§ **Data records**

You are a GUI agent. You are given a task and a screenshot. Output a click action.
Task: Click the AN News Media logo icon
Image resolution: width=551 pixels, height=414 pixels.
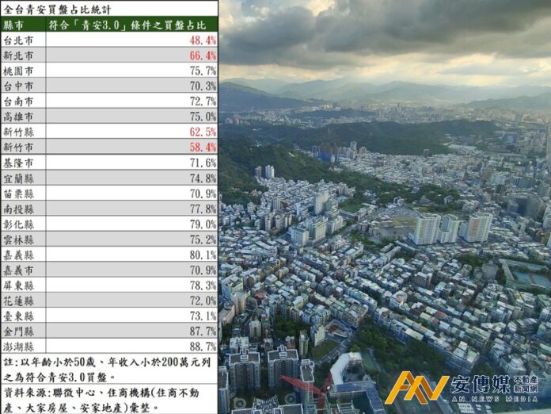tap(416, 387)
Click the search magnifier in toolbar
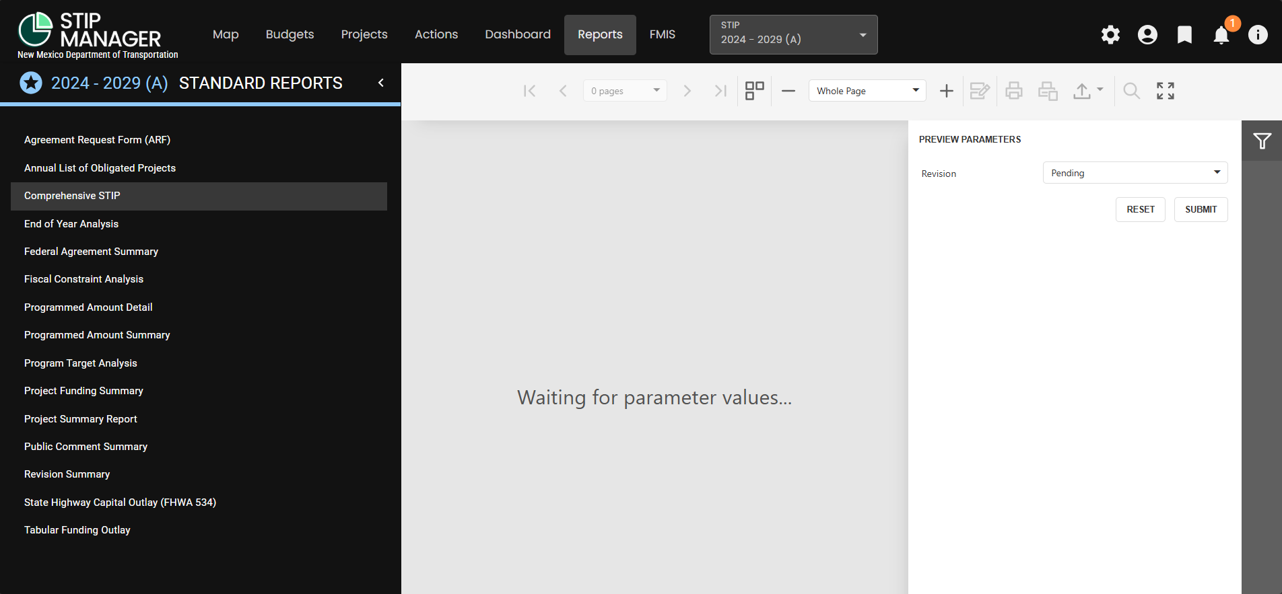 (x=1132, y=91)
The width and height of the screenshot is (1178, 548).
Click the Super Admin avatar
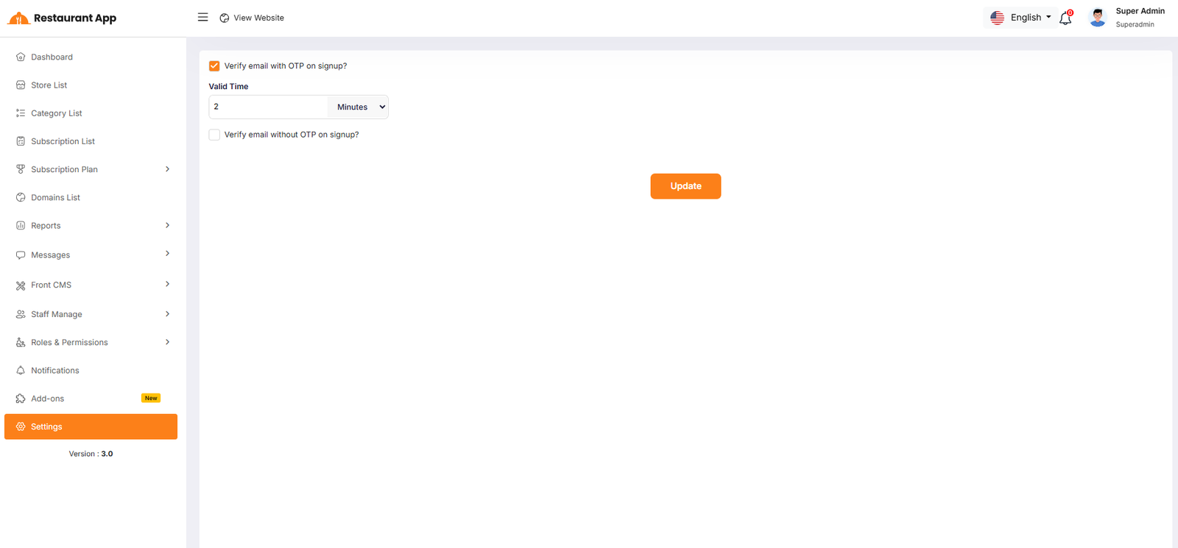[1097, 18]
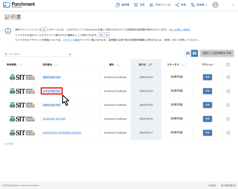
Task: Sort by 教育機関 column sort icon
Action: 20,65
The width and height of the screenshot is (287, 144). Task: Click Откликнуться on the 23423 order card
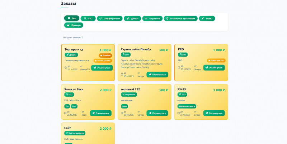[x=214, y=113]
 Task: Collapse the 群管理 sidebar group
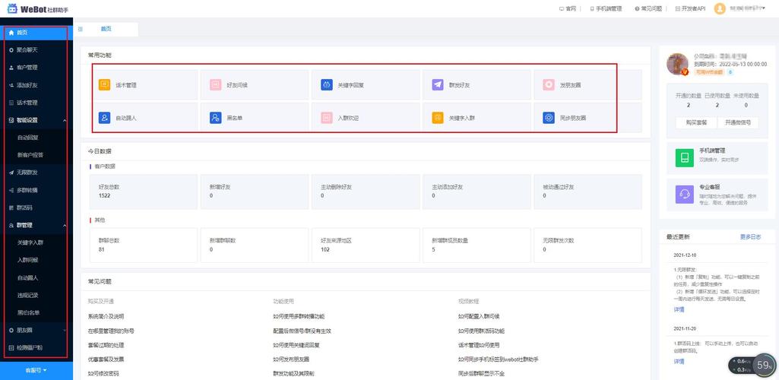(x=65, y=226)
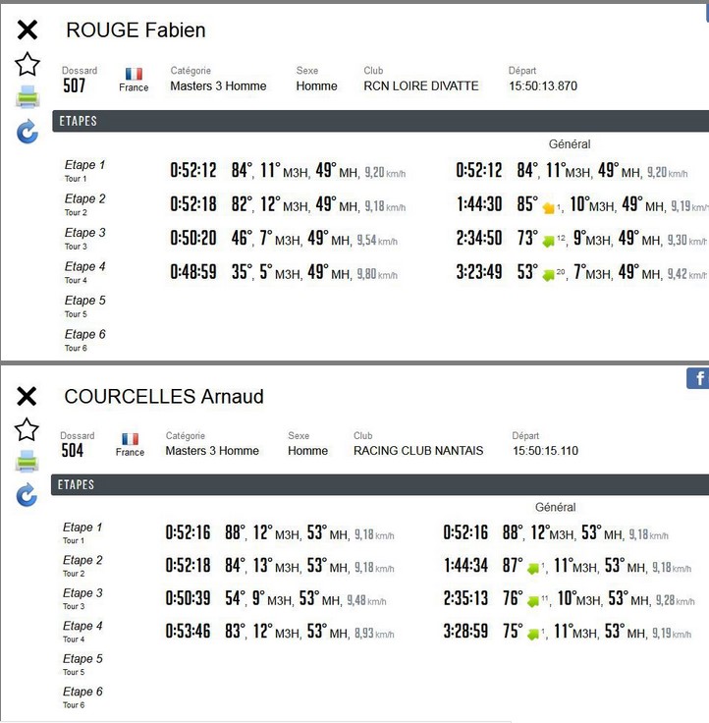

§ **Problem to work on**
Every line from the one holding "The width and height of the screenshot is (1178, 548)." through the final line of the data above is to be reproduced exactly, both ends included, with the pictures left out.

§ **Your response**
The width and height of the screenshot is (1178, 548).
Click the Super Admin avatar
[1097, 18]
Task: Sort by 教育機関 column sort icon
Action: 20,65
The width and height of the screenshot is (287, 144). Task: Click Откликнуться on the 23423 order card
[x=214, y=113]
 Task: Collapse the 群管理 sidebar group
(x=65, y=226)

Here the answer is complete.